Map of Kurchaloyevsky District. Tsotsi-Yurt ("Цоци-Юрт") is in the far west

Tsotsi-Yurt is located on both banks of the Khulkhulau River. It is located 4.5 km north-west of the town of Kurchaloy and 25 km south-east of the city of Grozny.

The nearest settlements to Tsotsi-Yurt are Dzhalka and Novy Engenoy to the north, Ilaskhan-Yurt to the north-east, Geldagana to the south-east, Avtury to the south, Germenchuk to the south-west, Mesker-Yurt to the west, and the city of Argun to the north-west.

== History ==
According to legend, the village of Tsotsi-Yurt was founded by a man named Tsotsa, a member of the Meskroy teip.

In 1944, after the genocide and deportation of the Chechen and Ingush people and the Chechen-Ingush ASSR was abolished, the village of Tsotsi-Yurt was renamed to Oktyabrskoye and settled by people from the neighbouring republic of Dagestan.
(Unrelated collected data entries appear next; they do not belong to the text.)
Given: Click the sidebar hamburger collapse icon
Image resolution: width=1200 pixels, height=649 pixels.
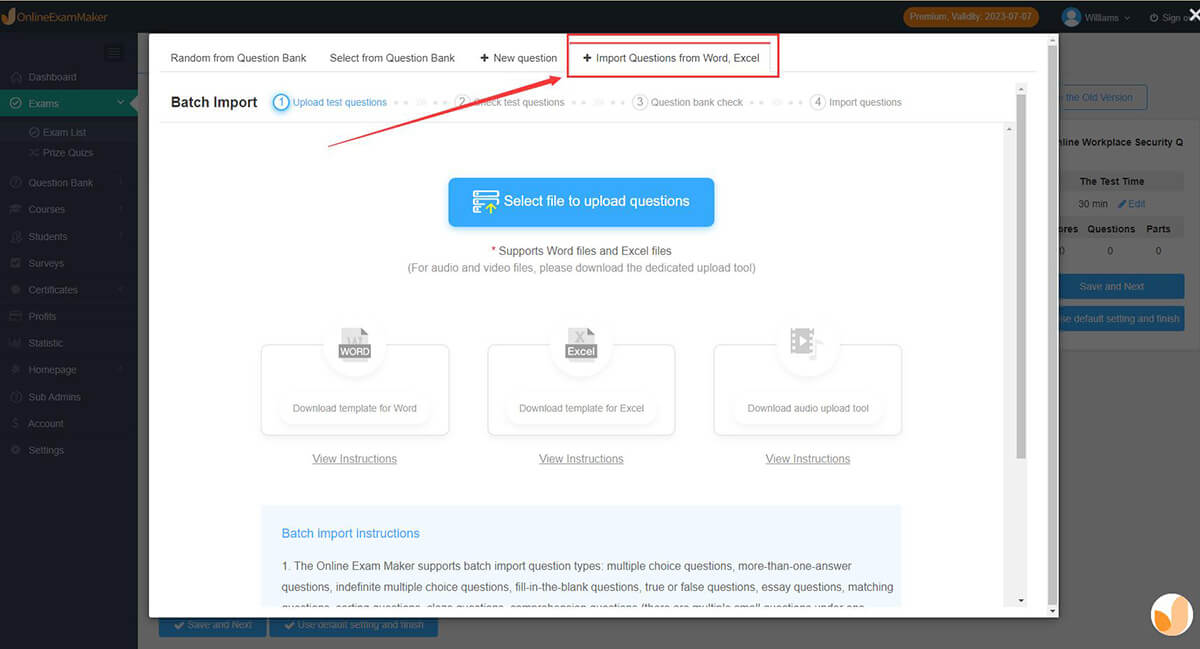Looking at the screenshot, I should tap(114, 53).
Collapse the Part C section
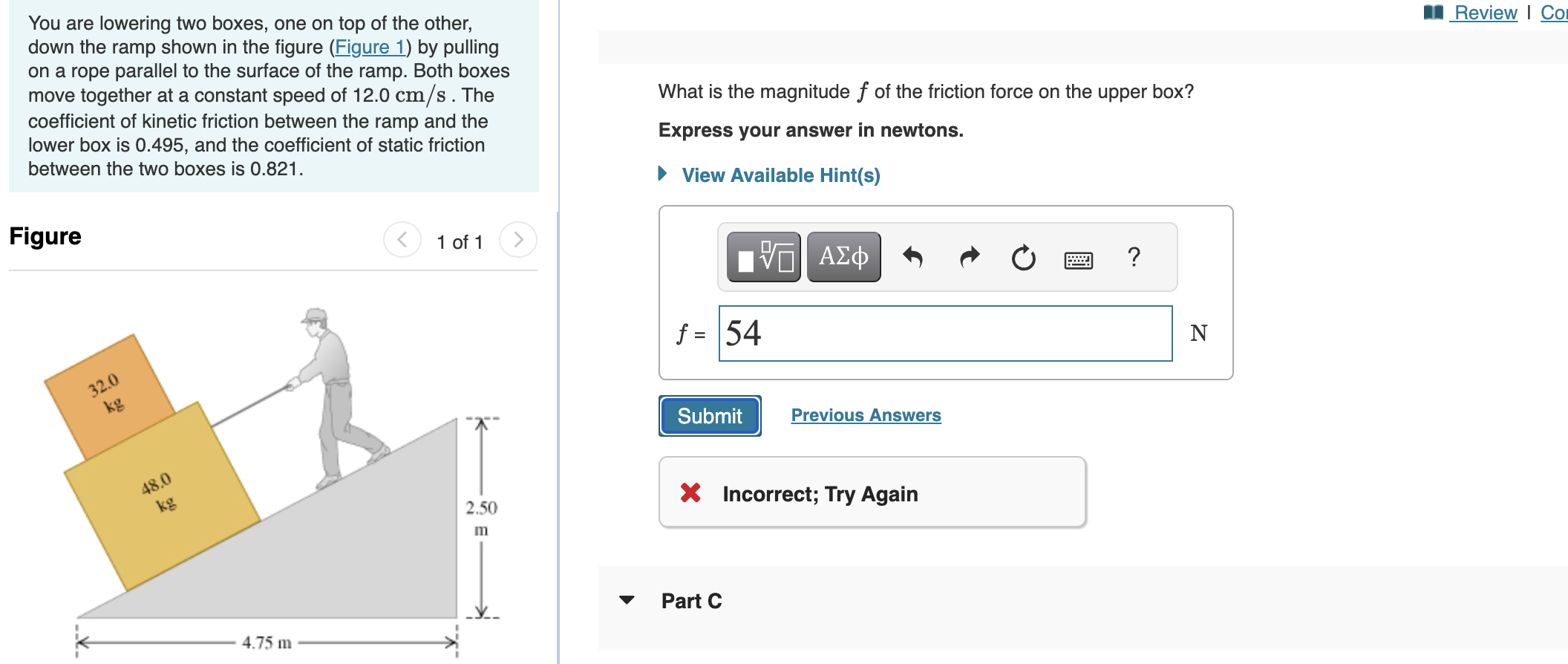The width and height of the screenshot is (1568, 664). point(627,601)
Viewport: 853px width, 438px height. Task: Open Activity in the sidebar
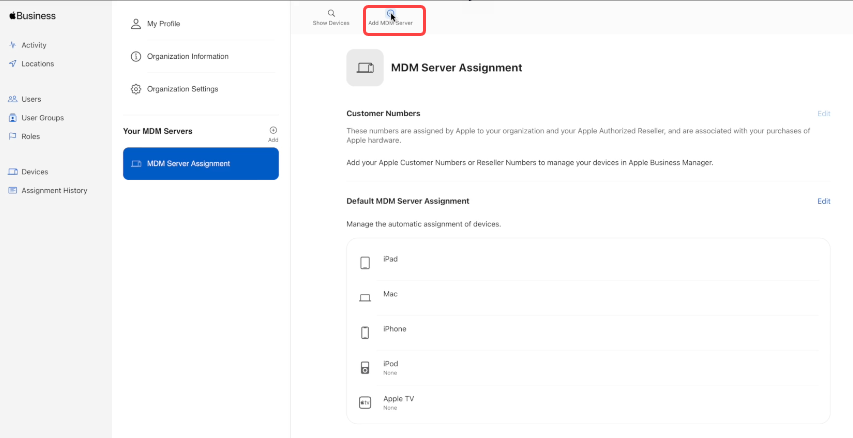click(x=34, y=45)
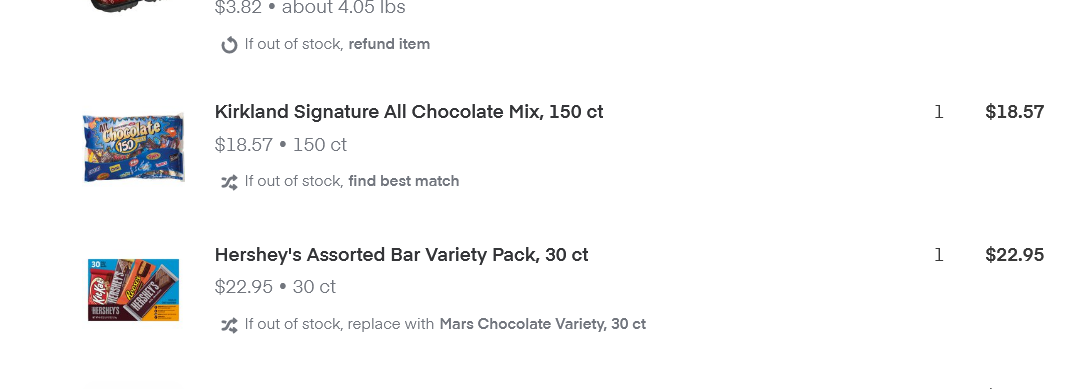
Task: Click 'If out of stock' text on Kirkland item
Action: tap(294, 181)
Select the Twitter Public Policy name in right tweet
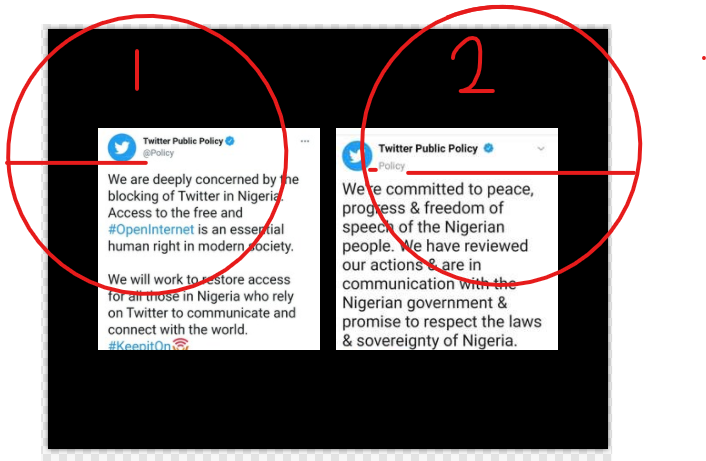This screenshot has width=706, height=461. point(428,148)
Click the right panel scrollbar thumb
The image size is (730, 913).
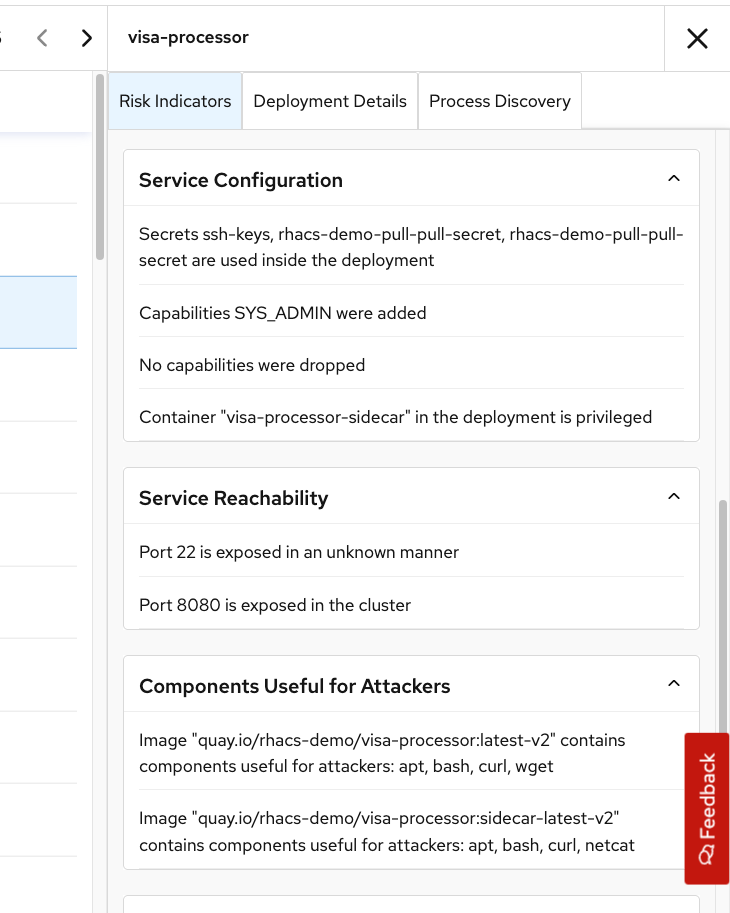pyautogui.click(x=723, y=615)
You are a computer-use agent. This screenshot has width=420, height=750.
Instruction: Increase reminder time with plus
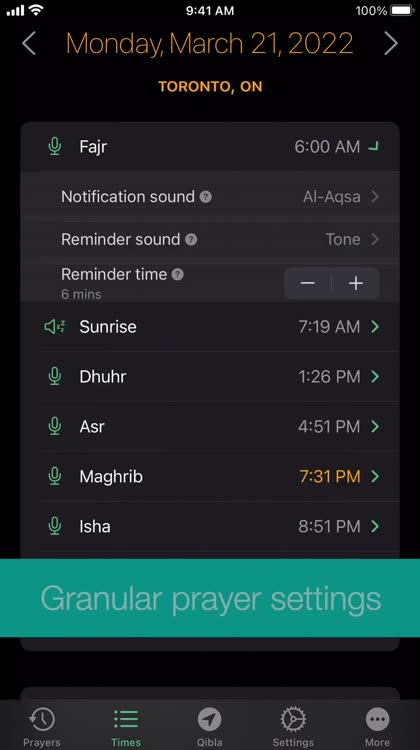pyautogui.click(x=355, y=284)
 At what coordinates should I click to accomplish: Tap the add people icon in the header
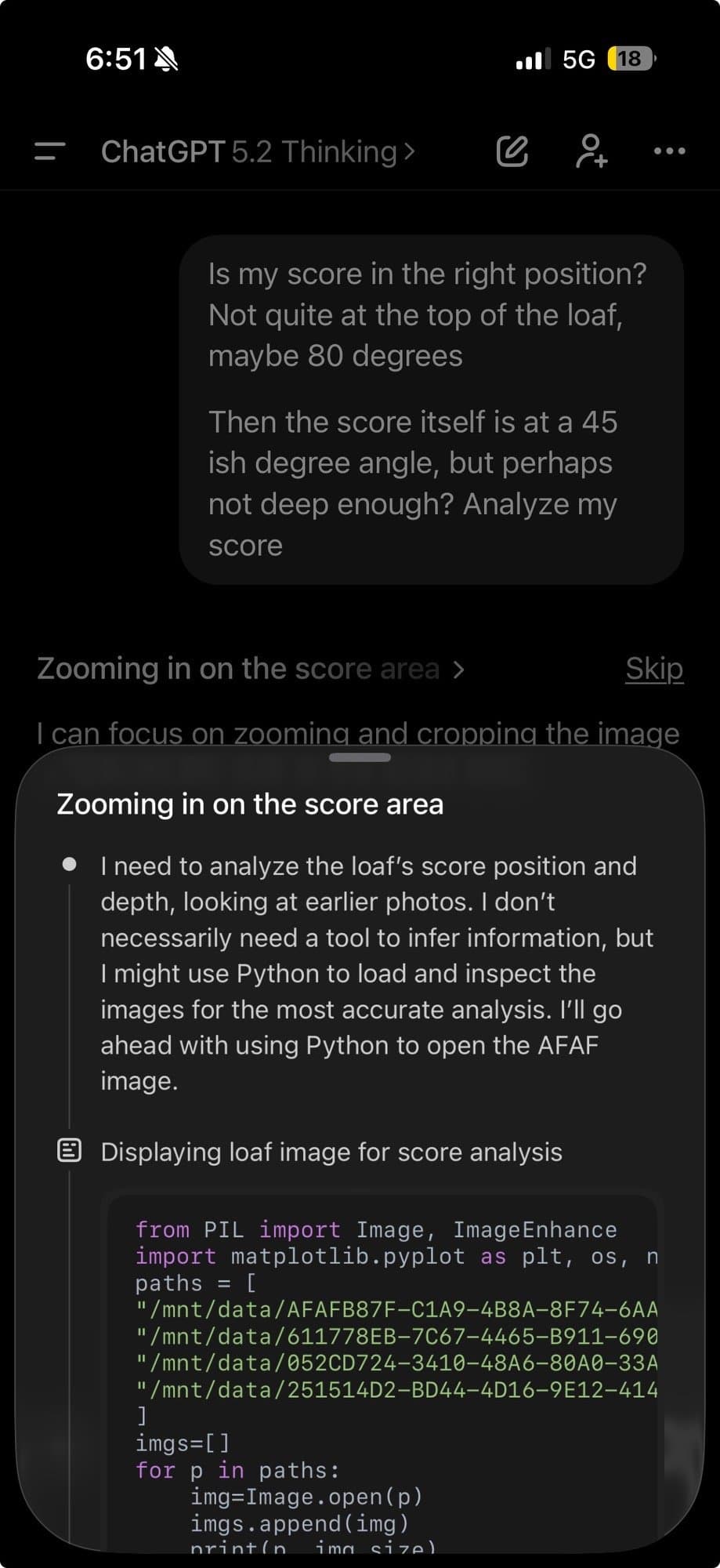click(592, 151)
During the early 1990s, the village regained its old Chechen name, Tsotsi-Yurt.

== Population ==
- 2002 Census: 15,935
- 2010 Census: 18,306
- 2018 estimate: 20,317

According to the 2010 census, the majority of residents of Tsotsi-Yurt were ethnic Chechens.

== Infrastructure ==
All of Tsotsi-Yurt is supplied by gas and water pipelines. It lies on the public transport route from Grozny to Kurchaloy.

The village has three schools, several kindergartens and a clinic. There is a small agricultural and industrial economy in the village.